The chosen crime category for this assignment is **Larceny/Theft** as this is the most common personal focus crime in the dataset. 

In [None]:
import pandas as pd
from math import radians, cos, sin, asin, sqrt
import numpy as np
import matplotlib.pyplot as plt

df_pf = df_pf[(df_pf['latitude'] < 50) & (df_pf['longitude'] < -122)]
    


def haversine(lon1, lat1, lon2, lat2):
    """
    Calculate the great circle distance between two points 
    on the earth (specified in decimal degrees)
    """
    # convert decimal degrees to radians 
    lon1, lat1, lon2, lat2 = map(radians, [lon1, lat1, lon2, lat2])

    # haversine formula 
    dlon = lon2 - lon1 
    dlat = lat2 - lat1 
    a = sin(dlat/2)**2 + cos(lat1) * cos(lat2) * sin(dlon/2)**2
    c = 2 * asin(sqrt(a)) 
    r = 6371 # Radius of earth in kilometers.
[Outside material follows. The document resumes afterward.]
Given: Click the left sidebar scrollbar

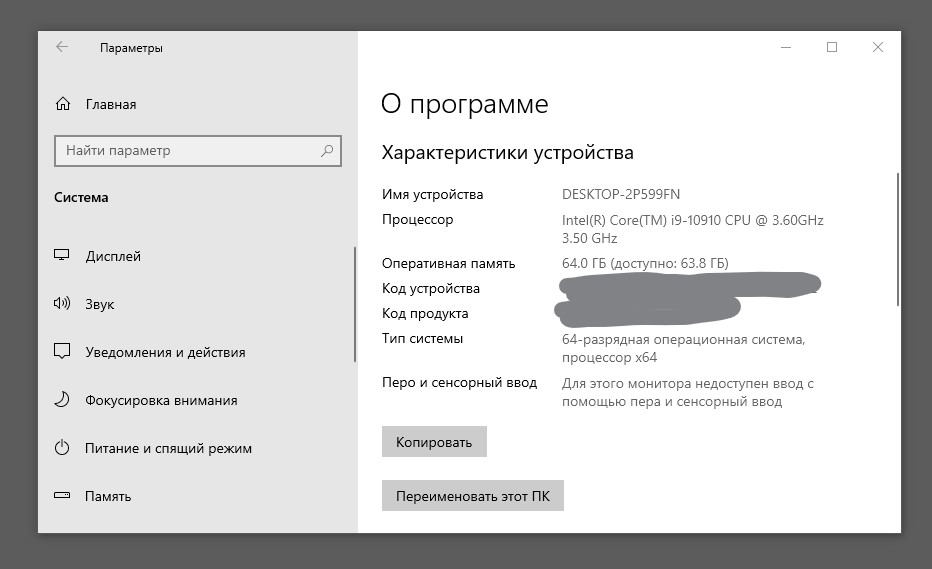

Use 3956 for miles
    return c * r



lat_min = df_pf['latitude'].min()
lat_max = df_pf['latitude'].max()
lon_min = df_pf['longitude'].min()
lon_max = df_pf['longitude'].max()

count, lon, lat = np.histogram2d(df_pf['latitude'], df_pf['longitude'], bins = [130,125])



plt.figure(figsize=(10,10))
plt.imshow(count, cmap='hot',vmax=3000, origin='lower')
plt.colorbar()

# Step 1 & 2: Bin thefts into ~100m x 100m grid and count
# Calculate approximate bin sizes
lat_range = lat_max - lat_min
lon_range = lon_max - lon_min

# ~100m in latitude is about 0.0009 degrees, ~100m in longitude at SF latitude is about 0.0011 degrees
lat_bins = int(haversine(lon_min, lat_min, lon_min, lat_max) * 1000 / 100)
lon_bins = int(haversine(lon_min, lat_min, lon_max, lat_min) * 1000 / 100)

# Filter theft data to SF peninsula (remove outliers)
theft = df_pf[df_pf['incident_category'] == 'LARCENY/THEFT'].copy()
mask = (theft['latitude'] > lat_min) & (theft['latitude'] < lat_max) & \
    (theft['longitude'] > lon_min) & (theft['longitude'] < lon_max)
theft = theft[mask]

counts, lat_edges, lon_edges = np.histogram2d(
    theft['latitude'].values, theft['longitude'].values, bins=[lat_bins, lon_bins]
)

# Step 3: Tally the counts
grid_counts = counts.flatten().astype(int)
k_max = grid_counts.max()
k_values = np.arange(0, k_max + 1)
N_k = np.array([np.sum(grid_counts == k) for k in k_values])

# Step 4 & 5: Plot on linear and loglog axes
fig, axes = plt.subplots(1, 2, figsize=(16, 6))

# Linear axes
axes[0].bar(k_values + 1, N_k, width=1, color='steelblue', edgecolor='none')
axes[0].set_xlabel('k + 1 (number of thefts + 1)')
axes[0].set_ylabel('N(k) (number of grid squares)')
axes[0].set_title('Distribution of Theft per Grid Cell (Linear)')

# Log-log axes
nonzero = N_k > 0
axes[1].scatter(k_values[nonzero] + 1, N_k[nonzero], s=10, color='steelblue')
axes[1].set_xscale('log')
axes[1].set_yscale('log')
axes[1].set_xlabel('k + 1 (number of thefts + 1)')
axes[1].set_ylabel('N(k) (number of grid squares)')
axes[1].set_title('Distribution of Theft per Grid Cell (Log-Log)')

plt.tight_layout()
plt.show()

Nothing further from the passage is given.